Records of interface elements:

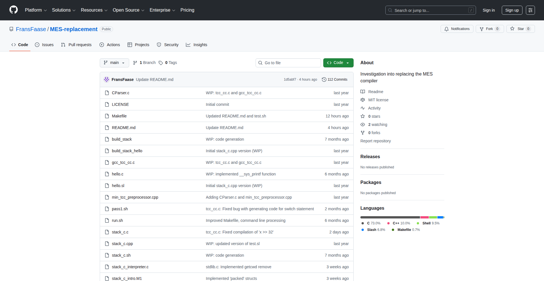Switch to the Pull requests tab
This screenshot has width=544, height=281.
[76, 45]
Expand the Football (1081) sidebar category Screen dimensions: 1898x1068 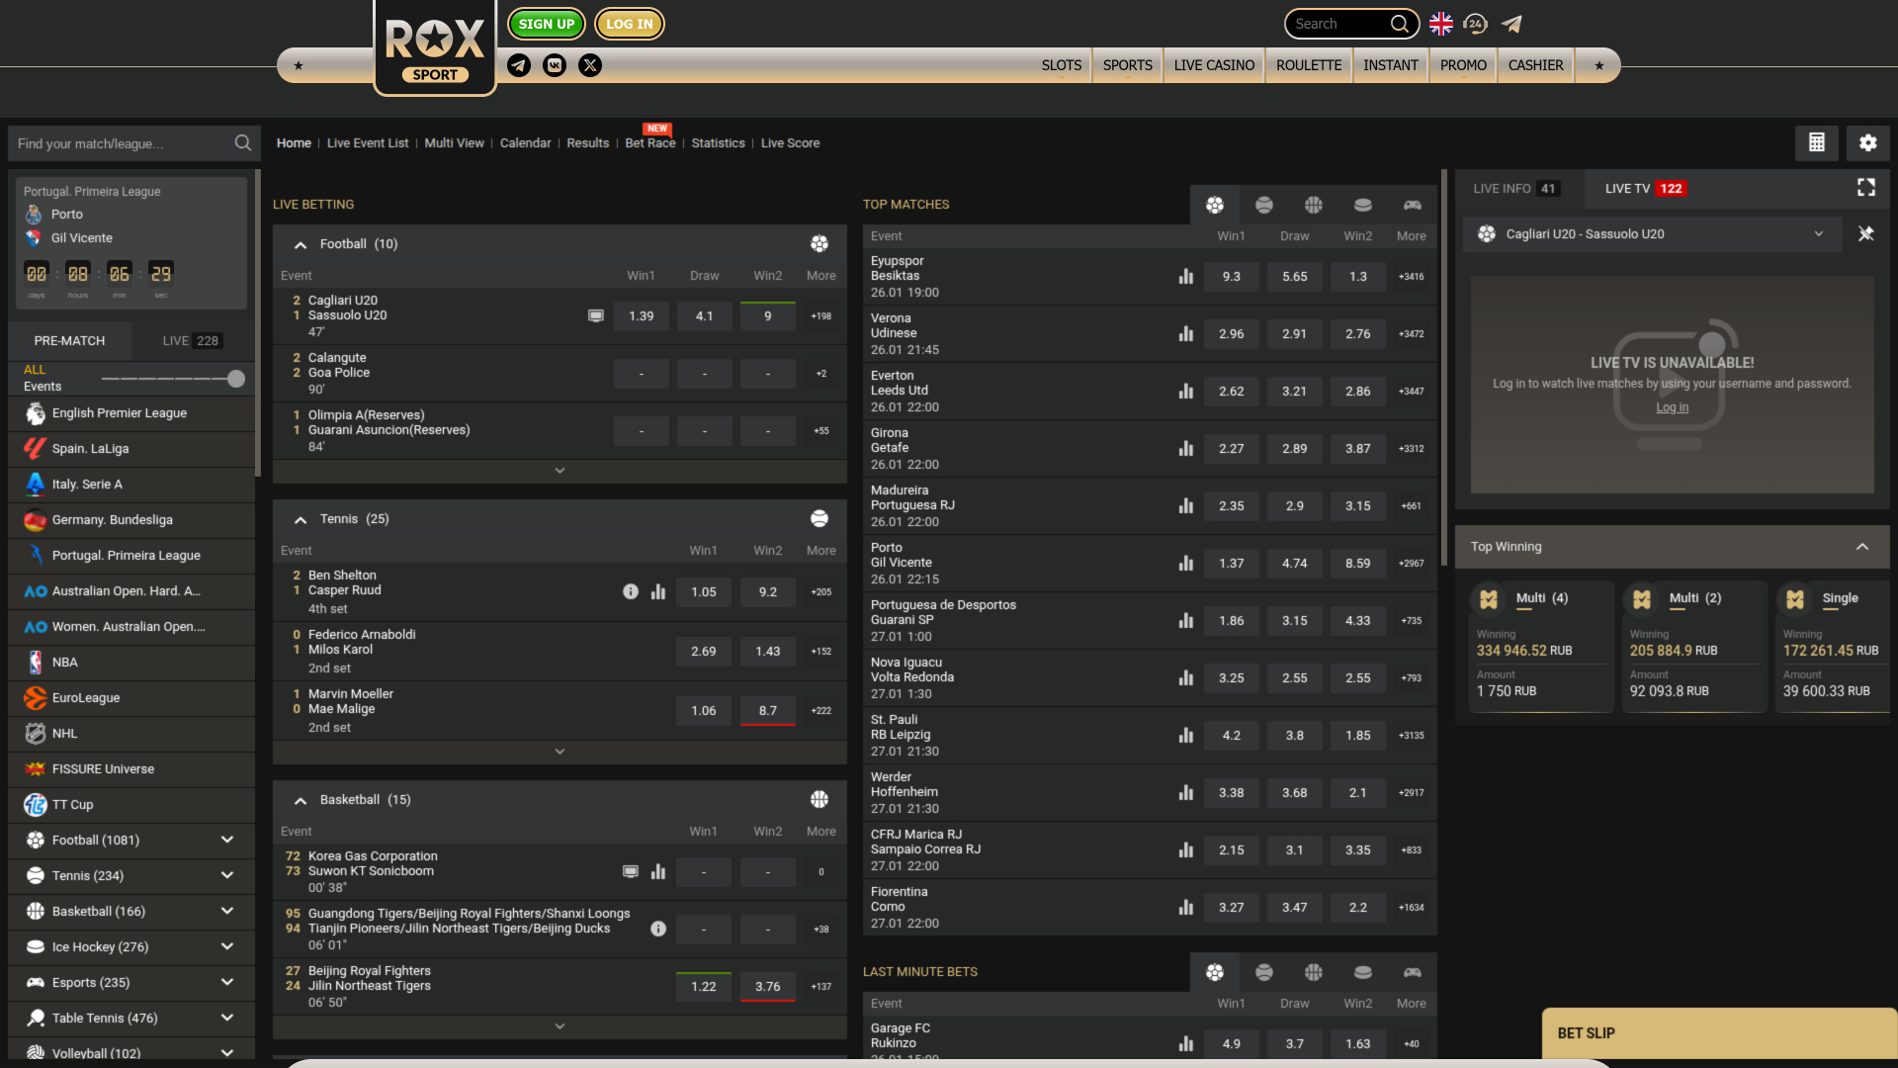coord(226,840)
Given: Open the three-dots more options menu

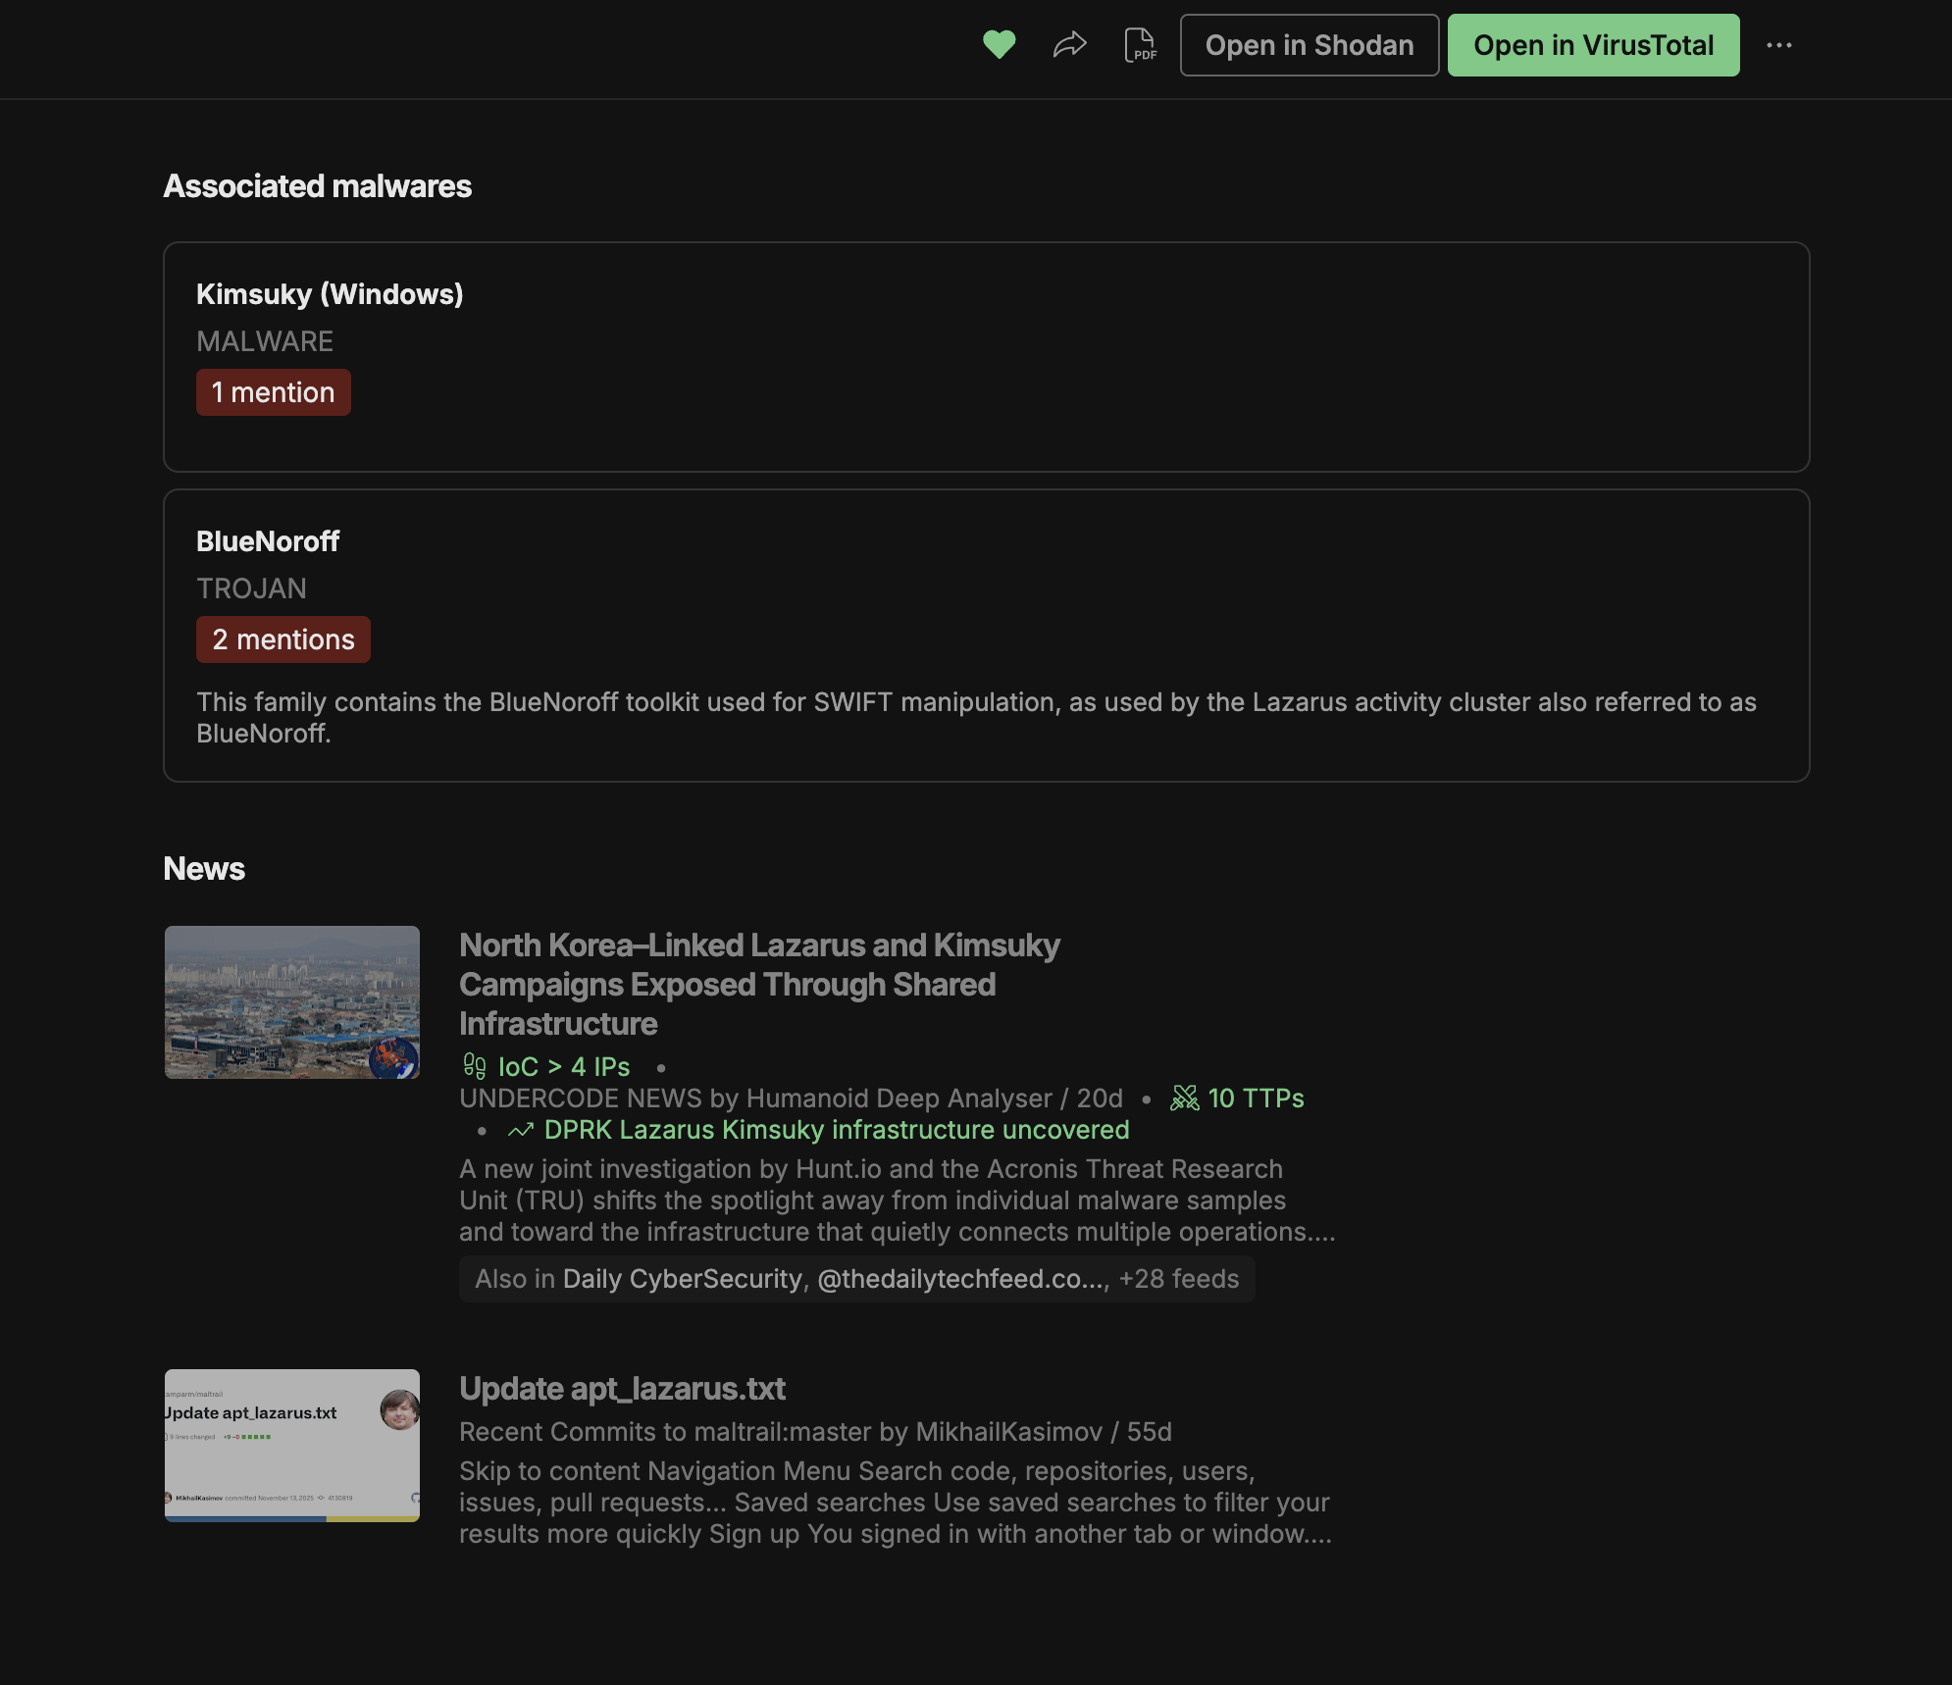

WHAT THE EXERCISE ASKS:
List every line in the records above that contains the word "more".

REPLY:
Given: Open the three-dots more options menu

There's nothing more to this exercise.